▶ **Task goal**: The expected output is exactly the lines below, starting at the line with "Viewport: 1876px width, 446px height." and ending at the line with "Given: Click the Refresh Data arrows icon", both included; no other line belongs in it.

____

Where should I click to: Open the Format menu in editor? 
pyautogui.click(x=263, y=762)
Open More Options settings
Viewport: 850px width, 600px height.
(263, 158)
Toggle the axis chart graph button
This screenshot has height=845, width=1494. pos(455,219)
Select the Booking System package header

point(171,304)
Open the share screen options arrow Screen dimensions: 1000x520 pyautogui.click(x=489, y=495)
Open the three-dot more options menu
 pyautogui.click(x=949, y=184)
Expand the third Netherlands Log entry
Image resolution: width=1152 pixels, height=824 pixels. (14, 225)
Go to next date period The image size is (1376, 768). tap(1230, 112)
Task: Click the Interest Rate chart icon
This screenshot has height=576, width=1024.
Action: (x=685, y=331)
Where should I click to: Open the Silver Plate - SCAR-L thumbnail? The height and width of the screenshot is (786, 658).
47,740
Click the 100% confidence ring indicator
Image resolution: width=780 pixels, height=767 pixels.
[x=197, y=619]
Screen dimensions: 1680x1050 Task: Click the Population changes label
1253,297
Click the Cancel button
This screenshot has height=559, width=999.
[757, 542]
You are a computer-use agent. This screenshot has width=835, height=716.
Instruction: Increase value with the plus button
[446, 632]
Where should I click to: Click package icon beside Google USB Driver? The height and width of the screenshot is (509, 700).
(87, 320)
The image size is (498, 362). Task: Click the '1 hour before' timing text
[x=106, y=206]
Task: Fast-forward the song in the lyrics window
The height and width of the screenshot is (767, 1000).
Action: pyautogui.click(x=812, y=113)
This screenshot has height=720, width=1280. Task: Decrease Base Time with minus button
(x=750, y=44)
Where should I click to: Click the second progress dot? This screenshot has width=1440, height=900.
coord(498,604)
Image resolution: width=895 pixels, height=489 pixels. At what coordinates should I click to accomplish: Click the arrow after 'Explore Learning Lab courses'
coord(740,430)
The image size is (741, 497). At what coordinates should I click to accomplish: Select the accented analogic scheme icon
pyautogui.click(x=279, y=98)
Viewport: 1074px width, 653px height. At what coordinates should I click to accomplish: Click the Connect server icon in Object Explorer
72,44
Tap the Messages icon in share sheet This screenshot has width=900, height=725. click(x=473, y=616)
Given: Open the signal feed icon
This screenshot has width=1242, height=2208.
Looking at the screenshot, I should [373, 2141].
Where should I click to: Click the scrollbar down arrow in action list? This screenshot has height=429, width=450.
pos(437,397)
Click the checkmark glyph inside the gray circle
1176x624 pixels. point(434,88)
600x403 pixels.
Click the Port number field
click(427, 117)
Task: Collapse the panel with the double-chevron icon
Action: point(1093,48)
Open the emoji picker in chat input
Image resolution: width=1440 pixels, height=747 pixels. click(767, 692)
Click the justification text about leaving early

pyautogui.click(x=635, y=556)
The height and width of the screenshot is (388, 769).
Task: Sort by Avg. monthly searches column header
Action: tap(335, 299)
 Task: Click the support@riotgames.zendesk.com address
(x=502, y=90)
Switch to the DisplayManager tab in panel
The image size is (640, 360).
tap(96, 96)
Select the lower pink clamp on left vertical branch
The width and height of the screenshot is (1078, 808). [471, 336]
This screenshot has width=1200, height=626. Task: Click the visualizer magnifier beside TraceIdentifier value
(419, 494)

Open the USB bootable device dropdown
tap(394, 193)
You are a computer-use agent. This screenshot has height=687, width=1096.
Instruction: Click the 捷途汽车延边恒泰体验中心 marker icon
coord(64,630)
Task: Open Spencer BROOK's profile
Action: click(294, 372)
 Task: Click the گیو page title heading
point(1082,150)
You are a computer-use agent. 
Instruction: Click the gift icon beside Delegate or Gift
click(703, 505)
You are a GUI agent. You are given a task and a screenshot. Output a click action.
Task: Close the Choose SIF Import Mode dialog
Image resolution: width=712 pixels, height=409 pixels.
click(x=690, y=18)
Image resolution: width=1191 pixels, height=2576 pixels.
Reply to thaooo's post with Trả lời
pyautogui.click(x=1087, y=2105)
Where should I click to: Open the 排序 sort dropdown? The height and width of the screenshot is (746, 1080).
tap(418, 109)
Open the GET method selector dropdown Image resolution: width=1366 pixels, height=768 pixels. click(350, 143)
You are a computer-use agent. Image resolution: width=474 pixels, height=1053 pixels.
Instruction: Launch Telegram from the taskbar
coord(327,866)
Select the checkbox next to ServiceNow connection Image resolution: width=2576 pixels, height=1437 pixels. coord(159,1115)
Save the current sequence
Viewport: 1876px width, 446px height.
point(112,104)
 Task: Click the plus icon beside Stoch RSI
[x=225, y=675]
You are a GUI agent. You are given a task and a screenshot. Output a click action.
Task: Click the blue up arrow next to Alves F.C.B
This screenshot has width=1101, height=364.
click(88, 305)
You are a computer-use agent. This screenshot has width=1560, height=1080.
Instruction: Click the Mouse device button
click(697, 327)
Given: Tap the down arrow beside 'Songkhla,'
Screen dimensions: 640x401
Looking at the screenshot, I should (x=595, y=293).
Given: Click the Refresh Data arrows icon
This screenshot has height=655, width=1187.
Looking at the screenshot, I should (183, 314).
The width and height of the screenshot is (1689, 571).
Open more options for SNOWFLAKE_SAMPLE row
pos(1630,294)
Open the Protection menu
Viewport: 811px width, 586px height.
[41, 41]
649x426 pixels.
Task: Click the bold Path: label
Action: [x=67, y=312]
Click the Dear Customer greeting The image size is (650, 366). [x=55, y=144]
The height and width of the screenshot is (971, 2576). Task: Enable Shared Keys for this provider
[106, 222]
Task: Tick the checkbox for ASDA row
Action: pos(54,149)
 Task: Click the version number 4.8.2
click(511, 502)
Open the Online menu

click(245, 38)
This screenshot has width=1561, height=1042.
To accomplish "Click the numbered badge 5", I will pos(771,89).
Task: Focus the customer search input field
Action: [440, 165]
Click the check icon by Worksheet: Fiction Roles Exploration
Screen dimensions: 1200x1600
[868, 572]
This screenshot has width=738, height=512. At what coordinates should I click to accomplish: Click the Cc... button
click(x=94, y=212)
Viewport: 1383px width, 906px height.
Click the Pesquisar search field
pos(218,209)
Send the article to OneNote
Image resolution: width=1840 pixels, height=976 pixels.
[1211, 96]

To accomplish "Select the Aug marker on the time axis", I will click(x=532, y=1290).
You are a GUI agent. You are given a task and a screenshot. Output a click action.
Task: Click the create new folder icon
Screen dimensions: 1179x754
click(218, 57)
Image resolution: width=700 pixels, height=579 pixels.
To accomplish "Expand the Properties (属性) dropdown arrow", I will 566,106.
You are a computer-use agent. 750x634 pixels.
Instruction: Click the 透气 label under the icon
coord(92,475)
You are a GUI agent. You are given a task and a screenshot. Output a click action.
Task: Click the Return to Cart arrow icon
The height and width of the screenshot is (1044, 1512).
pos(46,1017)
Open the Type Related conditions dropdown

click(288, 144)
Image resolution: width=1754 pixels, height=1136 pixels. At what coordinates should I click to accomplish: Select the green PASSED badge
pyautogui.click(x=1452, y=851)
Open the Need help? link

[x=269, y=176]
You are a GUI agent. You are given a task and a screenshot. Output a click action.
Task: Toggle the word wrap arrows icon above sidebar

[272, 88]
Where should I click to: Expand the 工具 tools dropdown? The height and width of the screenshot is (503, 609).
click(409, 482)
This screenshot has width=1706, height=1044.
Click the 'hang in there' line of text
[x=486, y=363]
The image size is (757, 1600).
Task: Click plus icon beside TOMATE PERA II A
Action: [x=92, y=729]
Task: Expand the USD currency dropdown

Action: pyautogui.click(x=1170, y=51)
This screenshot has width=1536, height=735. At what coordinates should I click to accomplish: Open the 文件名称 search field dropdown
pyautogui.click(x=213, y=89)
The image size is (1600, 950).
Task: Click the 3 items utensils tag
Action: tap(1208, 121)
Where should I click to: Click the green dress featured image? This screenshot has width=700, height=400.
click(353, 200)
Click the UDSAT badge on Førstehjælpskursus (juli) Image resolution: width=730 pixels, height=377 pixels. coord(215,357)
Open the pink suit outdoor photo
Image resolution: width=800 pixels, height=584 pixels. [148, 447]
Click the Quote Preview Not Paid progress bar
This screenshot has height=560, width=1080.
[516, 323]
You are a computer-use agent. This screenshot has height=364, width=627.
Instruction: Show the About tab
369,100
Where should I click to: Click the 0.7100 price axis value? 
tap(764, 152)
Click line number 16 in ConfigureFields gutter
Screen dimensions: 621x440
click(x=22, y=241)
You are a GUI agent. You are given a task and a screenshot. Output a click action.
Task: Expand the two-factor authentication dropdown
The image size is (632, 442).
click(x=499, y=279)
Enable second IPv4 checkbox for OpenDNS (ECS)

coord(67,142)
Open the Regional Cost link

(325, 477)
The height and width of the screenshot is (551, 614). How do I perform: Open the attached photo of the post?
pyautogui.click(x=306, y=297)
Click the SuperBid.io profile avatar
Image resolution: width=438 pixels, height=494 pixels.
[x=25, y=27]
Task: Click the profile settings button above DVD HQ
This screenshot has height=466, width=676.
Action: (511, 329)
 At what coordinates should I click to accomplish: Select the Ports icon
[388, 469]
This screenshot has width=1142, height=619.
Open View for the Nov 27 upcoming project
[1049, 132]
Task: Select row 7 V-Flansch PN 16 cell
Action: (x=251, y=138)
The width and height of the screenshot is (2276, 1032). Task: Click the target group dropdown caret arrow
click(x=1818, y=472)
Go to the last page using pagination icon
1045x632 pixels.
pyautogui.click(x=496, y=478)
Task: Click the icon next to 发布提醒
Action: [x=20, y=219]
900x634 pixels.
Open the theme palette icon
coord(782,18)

____

▶ **Completed task**:
Viewport: 1876px width, 446px height.
point(112,104)
 Task: Click the plus icon beside Stoch RSI
[x=225, y=675]
You are a GUI agent. You are given a task and a screenshot. Output a click action.
Task: Click the blue up arrow next to Alves F.C.B
This screenshot has width=1101, height=364.
click(88, 305)
You are a computer-use agent. This screenshot has width=1560, height=1080.
Instruction: Click the Mouse device button
click(697, 327)
Given: Tap the down arrow beside 'Songkhla,'
Screen dimensions: 640x401
Looking at the screenshot, I should (x=595, y=293).
Given: Click the Refresh Data arrows icon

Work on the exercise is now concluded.